Empresarios del transporte y comerciantes de El Salvador se declararon "desesperados" ante las continuas y crecientes extorsiones por parte de pandillas, que cobran "impuestos" hasta de medio millón de dólares mensuales a cambio de no atentar contra la seguridad y bienes privados, informaron fuentes del sector.
"Las extorsiones, la destrucción de bienes de nuestras empresas por parte de las pandillas están a la orden del día (...) y lo que es más grave es que se atenta contra la integridad física de las personas por causa de las extorsiones, se debe poner paro inmediato a este clima de zozobra", aseguró Catalino Miranda.

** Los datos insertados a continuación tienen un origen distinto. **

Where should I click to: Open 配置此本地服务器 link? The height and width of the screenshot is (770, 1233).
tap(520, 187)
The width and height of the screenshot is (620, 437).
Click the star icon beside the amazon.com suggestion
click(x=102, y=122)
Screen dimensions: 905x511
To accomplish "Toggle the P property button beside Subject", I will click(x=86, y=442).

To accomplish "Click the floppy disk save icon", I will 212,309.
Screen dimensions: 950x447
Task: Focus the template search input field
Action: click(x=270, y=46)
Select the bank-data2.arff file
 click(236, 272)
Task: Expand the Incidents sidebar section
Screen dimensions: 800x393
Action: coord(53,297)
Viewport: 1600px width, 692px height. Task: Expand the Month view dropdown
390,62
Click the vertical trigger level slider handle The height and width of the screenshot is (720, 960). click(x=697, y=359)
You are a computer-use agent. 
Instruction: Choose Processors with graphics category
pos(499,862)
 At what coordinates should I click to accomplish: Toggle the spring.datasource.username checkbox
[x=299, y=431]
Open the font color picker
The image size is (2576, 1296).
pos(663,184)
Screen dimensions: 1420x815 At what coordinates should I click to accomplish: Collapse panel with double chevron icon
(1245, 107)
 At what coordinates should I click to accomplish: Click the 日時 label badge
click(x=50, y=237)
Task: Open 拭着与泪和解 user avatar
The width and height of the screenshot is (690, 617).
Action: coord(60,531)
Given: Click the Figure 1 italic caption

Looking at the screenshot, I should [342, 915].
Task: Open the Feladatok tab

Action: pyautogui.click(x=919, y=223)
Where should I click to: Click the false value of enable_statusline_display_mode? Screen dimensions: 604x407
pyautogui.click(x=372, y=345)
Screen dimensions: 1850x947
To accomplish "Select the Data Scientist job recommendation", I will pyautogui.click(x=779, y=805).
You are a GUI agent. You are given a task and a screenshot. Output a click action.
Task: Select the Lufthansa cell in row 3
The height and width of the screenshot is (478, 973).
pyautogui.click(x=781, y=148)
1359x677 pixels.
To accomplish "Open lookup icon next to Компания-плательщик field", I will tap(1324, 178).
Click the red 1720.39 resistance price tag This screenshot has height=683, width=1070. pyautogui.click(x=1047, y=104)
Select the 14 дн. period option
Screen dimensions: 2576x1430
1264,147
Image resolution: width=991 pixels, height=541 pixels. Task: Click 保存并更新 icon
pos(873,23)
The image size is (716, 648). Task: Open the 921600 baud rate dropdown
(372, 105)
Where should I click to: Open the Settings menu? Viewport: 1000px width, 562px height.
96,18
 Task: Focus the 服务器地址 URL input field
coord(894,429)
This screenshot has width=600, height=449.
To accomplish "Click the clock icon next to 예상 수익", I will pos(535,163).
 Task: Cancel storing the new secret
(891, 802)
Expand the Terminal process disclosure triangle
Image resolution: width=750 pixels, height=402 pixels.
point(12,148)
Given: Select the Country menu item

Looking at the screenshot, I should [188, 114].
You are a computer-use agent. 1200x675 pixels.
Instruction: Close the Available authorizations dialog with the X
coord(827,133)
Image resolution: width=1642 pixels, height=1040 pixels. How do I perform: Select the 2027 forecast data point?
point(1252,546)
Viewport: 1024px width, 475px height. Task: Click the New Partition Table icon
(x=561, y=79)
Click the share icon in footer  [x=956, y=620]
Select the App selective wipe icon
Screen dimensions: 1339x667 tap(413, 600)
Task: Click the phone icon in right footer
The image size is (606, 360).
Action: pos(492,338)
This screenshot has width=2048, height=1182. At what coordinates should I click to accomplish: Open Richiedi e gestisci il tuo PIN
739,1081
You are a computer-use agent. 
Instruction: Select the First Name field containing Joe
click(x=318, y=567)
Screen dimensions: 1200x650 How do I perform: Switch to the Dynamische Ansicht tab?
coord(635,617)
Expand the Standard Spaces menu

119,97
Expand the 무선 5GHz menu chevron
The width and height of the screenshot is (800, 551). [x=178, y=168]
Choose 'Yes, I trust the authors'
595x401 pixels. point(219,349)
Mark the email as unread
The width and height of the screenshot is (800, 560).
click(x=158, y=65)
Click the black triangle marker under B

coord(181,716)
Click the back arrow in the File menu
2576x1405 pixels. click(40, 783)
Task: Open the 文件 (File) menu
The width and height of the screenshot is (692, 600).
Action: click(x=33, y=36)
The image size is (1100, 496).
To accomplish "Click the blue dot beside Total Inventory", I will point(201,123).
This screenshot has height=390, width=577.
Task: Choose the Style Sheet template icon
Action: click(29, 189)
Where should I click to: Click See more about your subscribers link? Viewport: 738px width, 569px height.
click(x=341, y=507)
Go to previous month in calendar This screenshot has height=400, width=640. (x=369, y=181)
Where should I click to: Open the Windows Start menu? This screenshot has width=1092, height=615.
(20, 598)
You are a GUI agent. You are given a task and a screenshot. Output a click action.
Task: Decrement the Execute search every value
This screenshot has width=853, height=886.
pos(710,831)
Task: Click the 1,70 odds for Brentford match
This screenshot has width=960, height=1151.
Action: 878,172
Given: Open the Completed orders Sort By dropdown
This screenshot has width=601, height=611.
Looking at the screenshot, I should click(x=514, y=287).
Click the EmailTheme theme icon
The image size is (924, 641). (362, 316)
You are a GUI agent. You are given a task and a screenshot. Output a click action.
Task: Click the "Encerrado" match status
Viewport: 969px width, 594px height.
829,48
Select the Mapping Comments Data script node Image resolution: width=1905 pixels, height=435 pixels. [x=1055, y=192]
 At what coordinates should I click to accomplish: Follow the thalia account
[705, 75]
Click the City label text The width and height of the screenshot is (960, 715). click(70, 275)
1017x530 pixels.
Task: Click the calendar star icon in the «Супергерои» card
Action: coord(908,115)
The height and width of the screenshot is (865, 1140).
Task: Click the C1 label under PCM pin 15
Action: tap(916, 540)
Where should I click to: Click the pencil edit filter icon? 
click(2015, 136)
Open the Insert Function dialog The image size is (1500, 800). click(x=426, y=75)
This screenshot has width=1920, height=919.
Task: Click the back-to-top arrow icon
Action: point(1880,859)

Miranda, presidente de la Federación de Cooperativas de Transporte (Fecotrans), la gremial más grande de microbuses de transporte público, aseguró que "diariamente los empresarios deben de pagar un impuesto a los pandilleros si no desean tener represalias". En El Salvador operan las temidas pandillas Mara Salvatrucha (MS) y la Mara-18, integradas por decenas de miles de jóvenes, muchos de ellos inmigrantes deportados de Estados Unidos.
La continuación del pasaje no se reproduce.